14 de abril de 2014

ARTIGO: O que fazer se descobrir que seu filho está usando drogas


Uma preocupação permanente das pessoas, principalmente pais e professores, é saber quando começar a conversar sobre drogas com as crianças. Isso deve ser feito quando a oportunidade surgir, quando a criança perguntar, ou quando um fato sugerir, qualquer que seja a idade. Há que se ter, evidentemente, cuidado para que as informações dadas não deixem dúvidas e que sejam repassadas no grau de compreensão dos que a ouvem.

Deve-se iniciar sempre sem pressa e sem aguçar a curiosidade do desconhecido, sem aumentar ou diminuir a amplitude do problema, mostrando os pontos negativos e os positivos, que porventura existam. A linguagem científica, simples e verdadeira é sempre o melhor caminho. Não se deve escamotear nenhum detalhe nem deixar qualquer ponto obscuro. A verdade e a afirmação científica são absolutamente necessárias. Não fazer sensacionalismo ou apelo terroríficos é imprescindível. Por essa razão conhecer os perigos é fundamental nessa luta contra as drogas.

Ao descobrir que uma pessoa da sua família ou do seu relacionamento está usando drogas é muito importante manter a calma, não se apavorar, não estar procurando culpados ou saber onde foi o erro. [...] O que fazer se descobrir que seu filho está usando drogas?
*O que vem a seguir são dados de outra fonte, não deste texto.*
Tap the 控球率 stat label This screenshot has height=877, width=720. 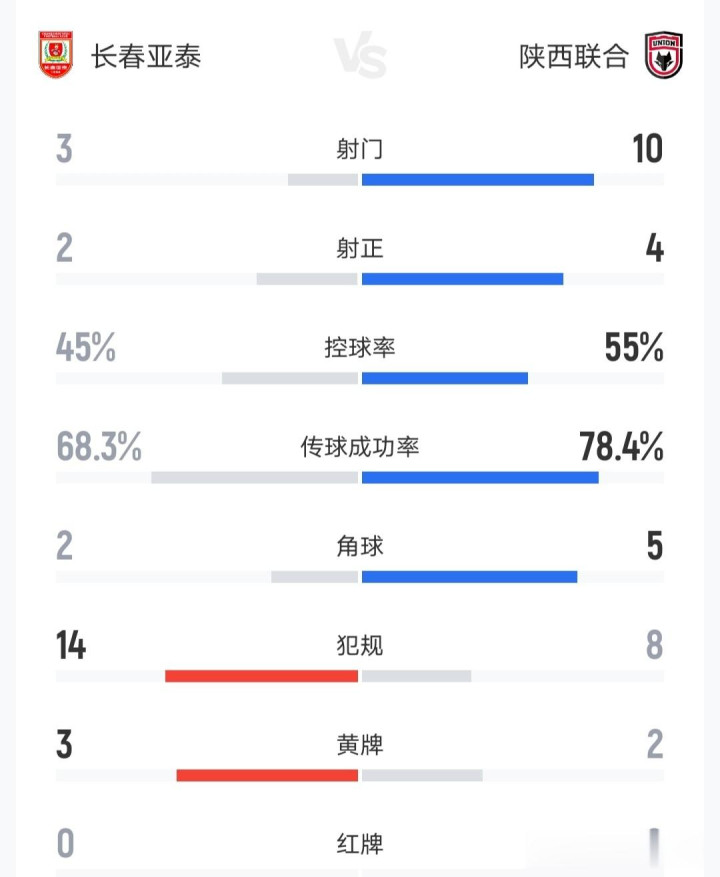[x=360, y=348]
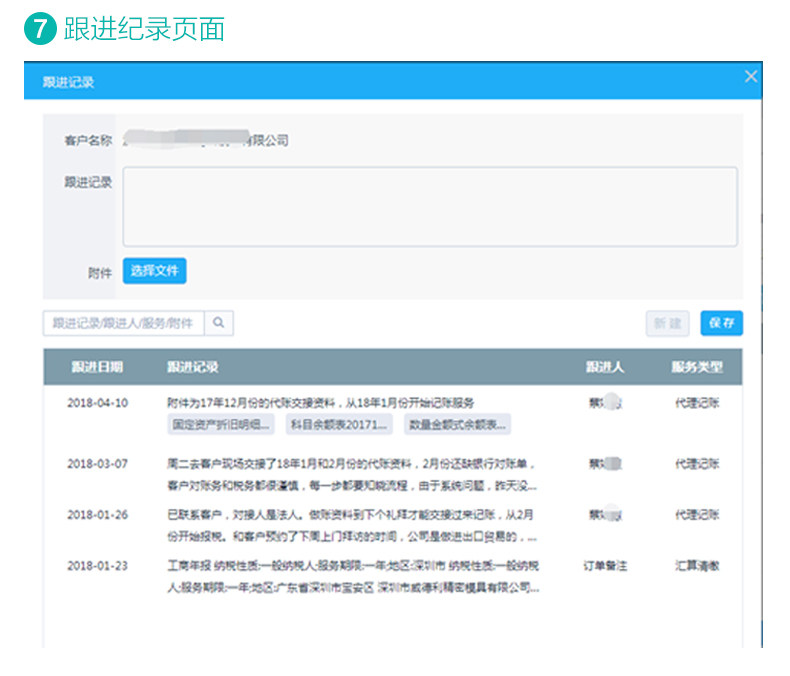The height and width of the screenshot is (676, 790).
Task: Click the search magnifier icon
Action: click(219, 322)
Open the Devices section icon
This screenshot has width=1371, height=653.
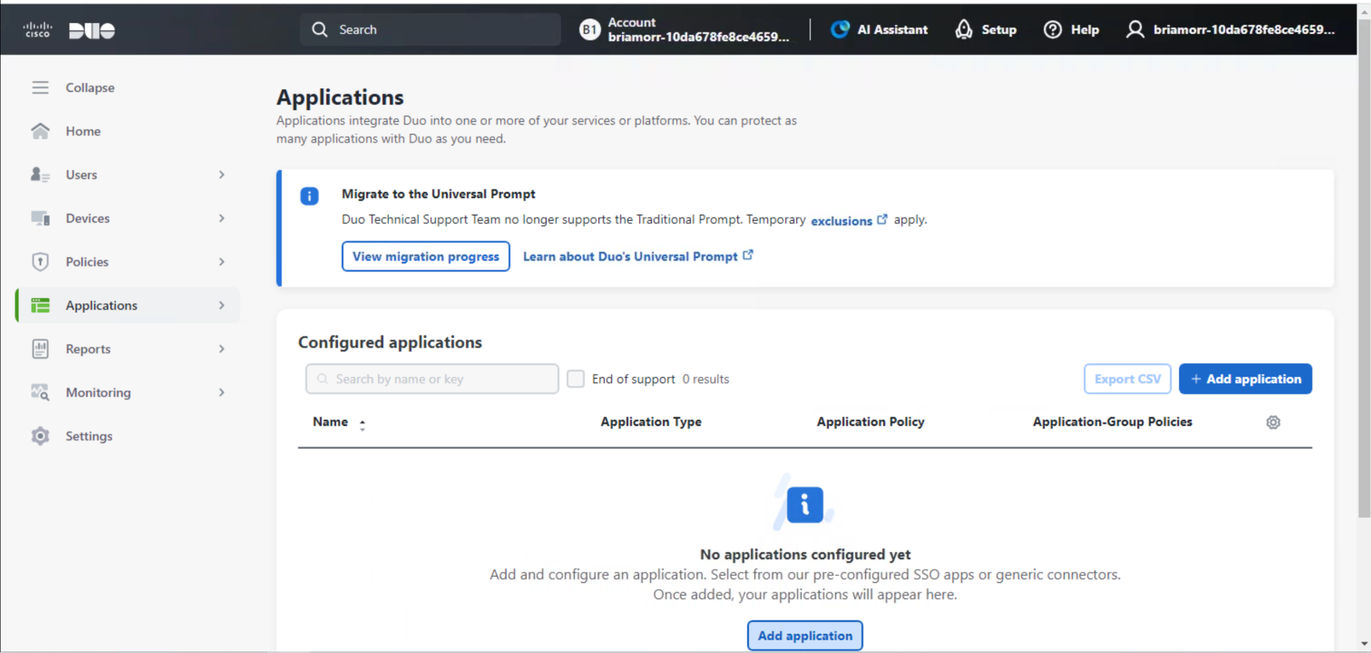coord(39,218)
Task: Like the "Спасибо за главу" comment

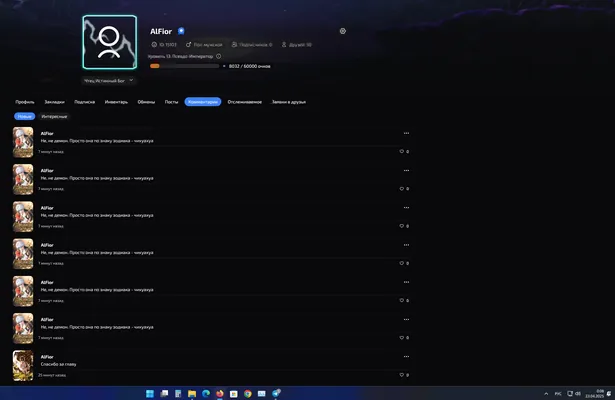Action: [x=402, y=375]
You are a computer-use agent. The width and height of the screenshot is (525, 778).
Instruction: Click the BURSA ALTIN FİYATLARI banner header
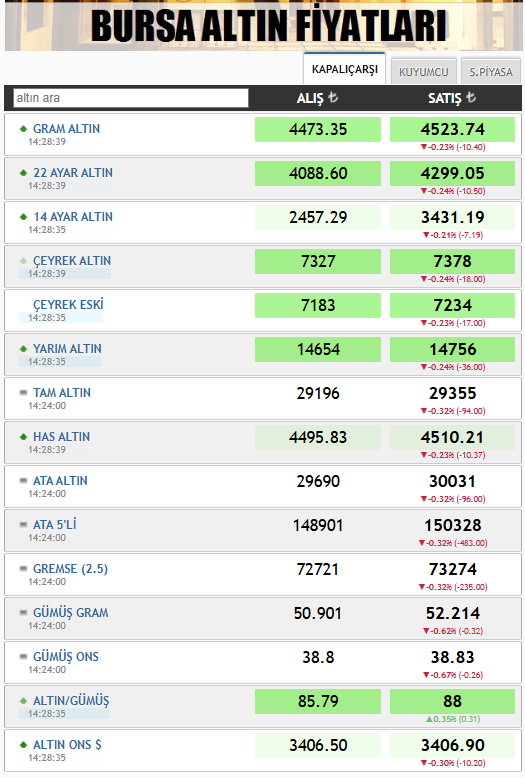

1. Não dramatize o fato. Encare-o com realismo e objetividade. Discuta com seu (sua) esposo (a) ou com alguém de muita confiança. Lamúrias, automortificações, recriminações ou agressividade e violência não ajudam em nada.

2. Procure ter certeza de que realmente o fato está acontecendo através de uma observação cuidadosa do comportamento de seu (sua) filho (a).

3. Tenha uma conversa franca, sincera e leal. Procure colocá-lo à vontade a fim de descobrir toda a verdade.

4. Verifique bem nessa conversa, com energia, mas também com brandura, há quanto tempo e quais as drogas que ele (ela) está usando e, se possível, a frequência e a intensidade.

5. Procure descobrir os motivos que levaram seu (sua) filho (a) ao uso de drogas. Muitas vezes as raízes do uso de drogas repousam em problemas da própria família que, de comum acordo, você pode resolver ou minimizar.

6. Não estigmatize seu (sua) filho (a) chamando-o de drogado, maconheiro, marginal, nem faça ameaças de expulsá-lo de casa, internar em hospitais psiquiátricos ou denunciar os seus companheiros.

7. Nunca fique se recriminando ou procurando culpados pelo fato. Perguntas como “Onde é que falhamos?”, não ajudam em nada.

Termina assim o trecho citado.